ST. ANTHONY, N.L. — Doctors and students alike can now benefit and learn from some fun new technology at Charles S. Curtis Memorial Hospital.
On June 5, Dr. Sivaruban Kanagaratnam (locally known as “Dr. Ruban”) and the team of MED 3D Network presented a new 3D printer to hospital staff, as well as to high school students from White Hills Academy.
The printer uses polylactic acid and polyvinyl alcohol plastics to print 3D models of almost anything, from human anatomy to parts of machines, that may be of use to hospital staff and local students.
MED 3D Network had a number of printed models on display during the presentation, including a human brain, heart, pelvis, cervix, food and a craniotomy simulator.
Kanagaratnam is hopeful the new technology will allow doctors like him to simulate surgical procedures in preparation for the real thing.
It will also provide models to teach students.
For instance, Kanagaratnam says he can teach students how to suture skin without having to use the skin of, say, a pig to practice on.
Plus he stresses that students can use it in any way that is useful for them.
For instance, if they want to learn how to operate on a part of a snowmobile, this is something that can simulated using the 3D printer as well.
Students attending had a few ideas what they might be able to use it for.
One student wondered if she could recreate an eyeball with the printer, another wondered if they can see a human skull recreated, and another even speculated whether it could recreate items from video games.
“I think the printer brings the community closer to the health care system,” Dr. Kanagaratnam told the Northern Pen. “And I think it makes us a better place. It can enhance clinical practice, it can enhance research.”
He hopes to be able to create an online network, where groups of people can consult with each other on printing projects.
The 3D printer will be located in the hospital library.
How it works
Project leader Greg Walsh explained how the 3D printer works to the Northern Pen.
Firstly, one has to acquire a digital model of a particular item.
These may be designed on your own, using CAD software, but a number of open source models are available online for free. Thingiverse.com is one such website where such models can be found.
For health care, the model can be provided through a CT scan.
Then, using the 3D printing software Cura, it can be transformed into code that can be understood by the printer.
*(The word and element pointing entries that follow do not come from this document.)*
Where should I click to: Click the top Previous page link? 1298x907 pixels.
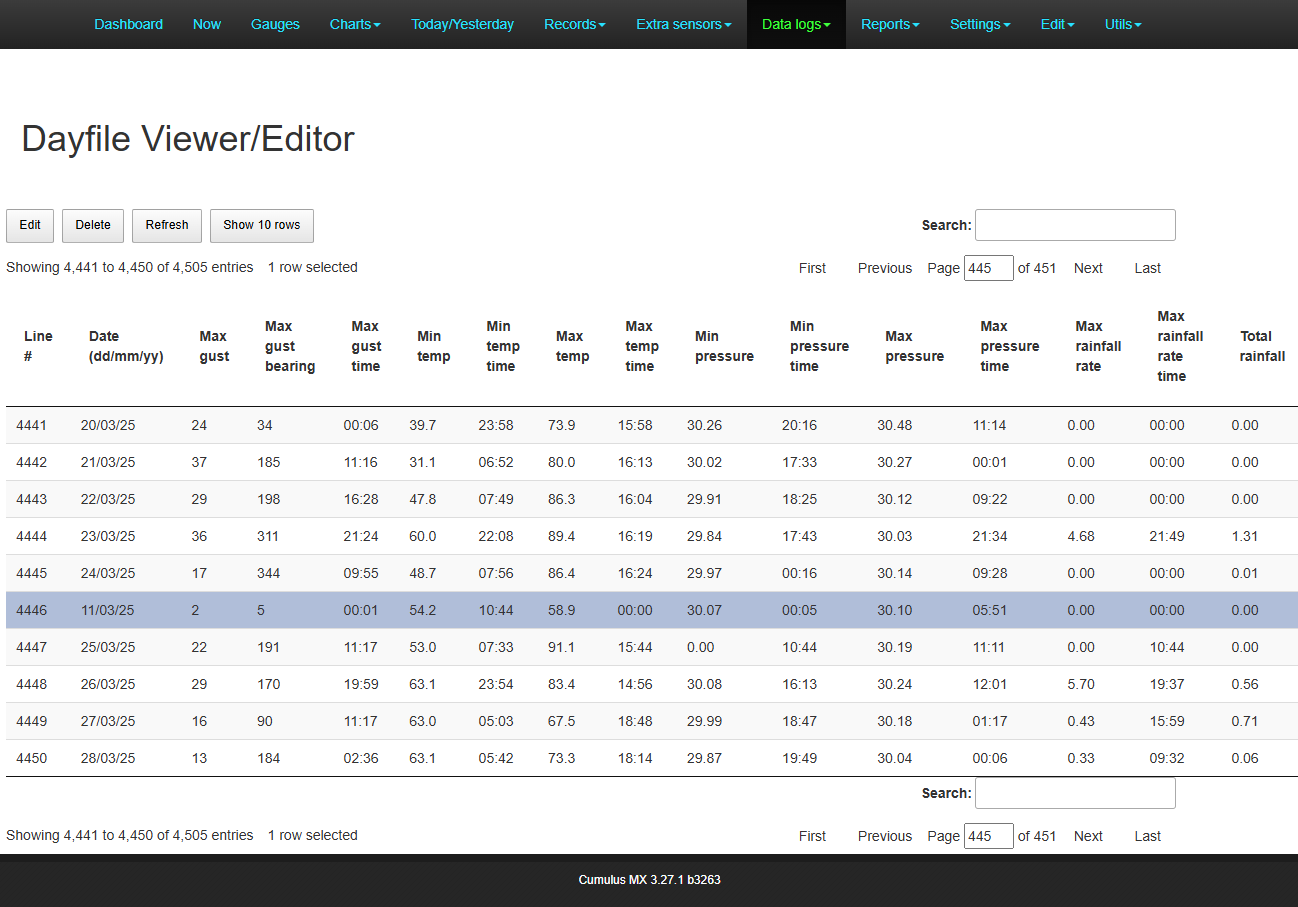[x=884, y=268]
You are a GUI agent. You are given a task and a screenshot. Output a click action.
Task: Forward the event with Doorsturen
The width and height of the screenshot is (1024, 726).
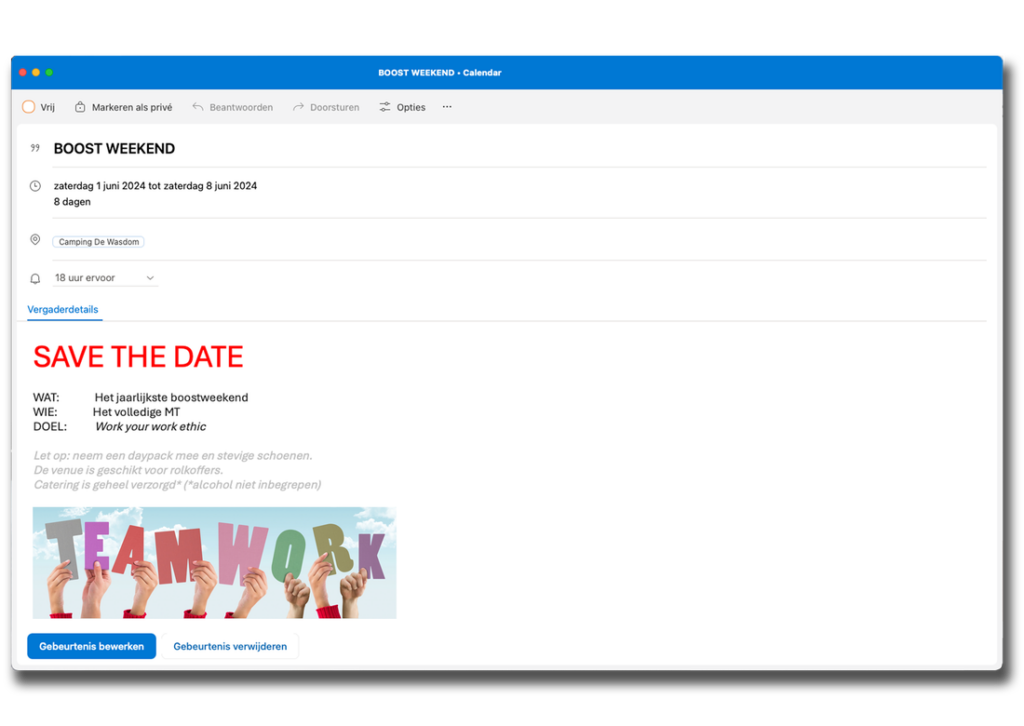tap(298, 107)
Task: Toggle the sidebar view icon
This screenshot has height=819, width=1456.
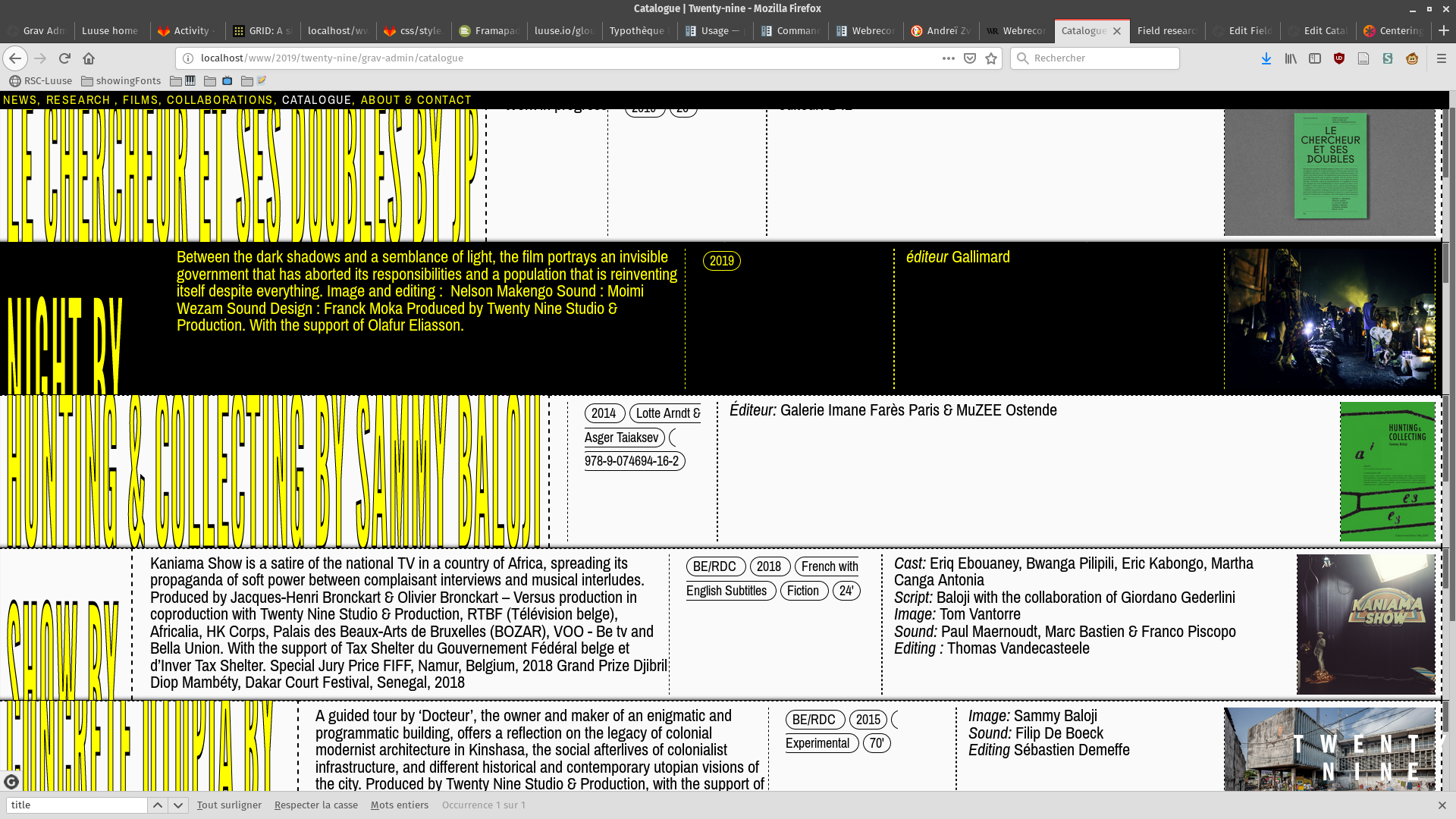Action: click(1315, 58)
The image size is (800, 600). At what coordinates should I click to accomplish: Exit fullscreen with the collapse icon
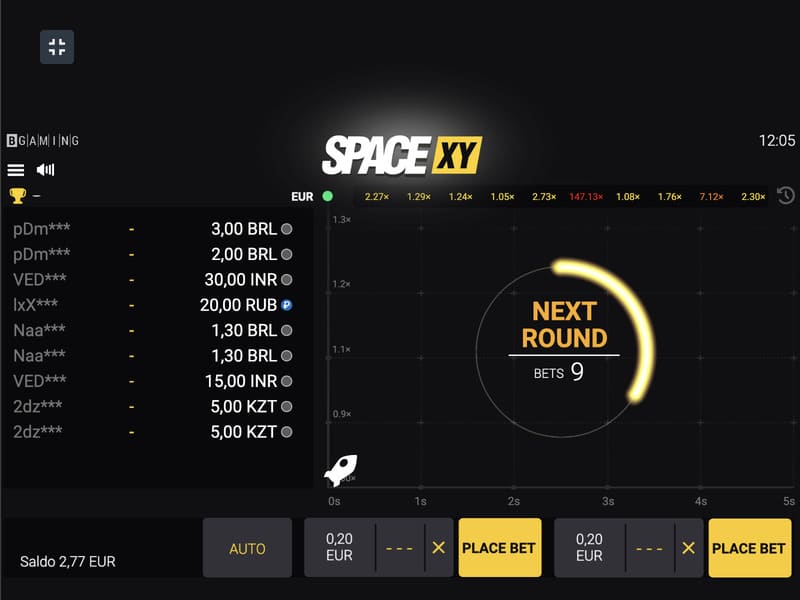tap(57, 47)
“You put that in Cura, which is a slicer, and it slices into super thin layers and takes each of those layers and writes a code that this (the printer) can understand,” said Walsh. “It tells it basically for each layer what you do. And you move up one layer. It slices a 3D image into 2D layers and builds those layers on top of each other.”
The MED 3D Network
During the presentation, MED 3D Network indicated it is an expansion of MUN (Memorial University) MED 3D to “provide rural communities with capabilities to produce innovative medical tools for both simulation and clinical application. The network creates wide-reaching potential to advance hands-on learning and improve health care outcomes within (Newfoundland and Labrador) and throughout Atlantic Canada.”
One of their print labs is already operating in Carbonear. St. Anthony will be the second.
On Wednesday, June 6 they were travelling to Happy Valley-Goose Bay to open a third.
These laboratories will hub with the MUN MED 3D lab, the main laboratory at Memorial University in St. John’s.
“That lab will support the three sites in any design, troubleshooting, ordering of materials, etcetera,” project manager Greg Walsh told the Northern Pen. “The idea would be that, first, they kind of lean on the central lab for some help but as they grow more comfortable with it, they take on more and more of the actual design and printing process themselves.”
They hope there can be printers at six locations by the fall.